I know it will make me seem less of a true Alaskan.

You might lose all respect for me.

But I have to get it off my chest.

I love pink salmon.

I know. Real Alaskans don't catch pinks.

But I love 'em.

Now this doesn't take anything from the passion, nay downright obsession, with which I chase kings in May and June, silvers (if they ever show up in Juneau) from July through September. And halibut any time I can find them.

I love them, too.

We've been blessed with a good year on kings, a good start on halibut and enough silvers to fill the freezer more than adequately for the winter. We are now in the "fishing for friends down south" mode for the silvers and halibut.

But this is when hundreds, thousands, maybe hundreds of thousands, of pink salmon flood into our local creeks and bays. Although this year they're late, they're now everywhere.

I don't look at a pink with the freezer in mind. Even though Cap City distribution guru Jack Marshall says nothing makes better chowder than a fresh hen pink.

We've eaten one or two over the years, but they'd don't freeze well and our limited space is reserved for other salmon.

When I need a day, an afternoon or even just an hour to just have fun fishing-not burning 50 gallons of gas trolling, or bouncing a couple of pounds of lead off the bottom at 400 feet-I go find the pinks.

As I'm writing this, I've just spent an hour catching fresh pinks on an 8-weight fly rod just a short walk from my house. I could have caught 100 given the time and determination.

Auke Bay was flat calm and shrouded with foggy clouds. A brief glimpse of sun would peek through every so often. And in the clear water just yards off the shoreline, a huge swirling mass of pinks cruised just under the surface.

Each one would slam a pink fly eagerly, rips yards of line off the fly reel, often jump clear of the water and come to hand only grudgingly, then jet away again when I worked the barbless hook free and pointed them back into the water.

If you've never seen a pink that was bright from the sea, marked with sea lice, still powerful and fast and shiny as a new dime, then you really haven't seen a pink.

It'd be like judging us at 65, instead of in our college prime.

Pinks also break fly rods like matchsticks-they got four from my family last year, luckily only one so far this year.

Catch and release if just for the fun of it, not ensuring food for the coming fall and winter.

It reminds us that life is short, bright days and fish are fleeting, and we need to celebrate each one.

Pinks are one of the magical bonuses of our country.

Like wild mushrooms that you may never pick, but see everywhere and know you could.

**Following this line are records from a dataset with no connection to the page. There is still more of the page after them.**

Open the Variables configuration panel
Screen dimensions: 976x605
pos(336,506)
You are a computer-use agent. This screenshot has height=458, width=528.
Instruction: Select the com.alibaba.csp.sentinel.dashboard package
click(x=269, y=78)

Or those trails to the roof of our world that you've never hiked, but feel better just knowing you could.

So I'll wave as I see you heading out or back in from a day trolling-and I'll likely be right behind you, if the silvers ever show up.

But in the meantime I'll just keep catching-and releasing-my fun fish and thanking God for every one.

Have a wonderful Labor Day. And be careful out there!

Leschper is general manager of the Capital City Weekly and advertising director of the Juneau Empire.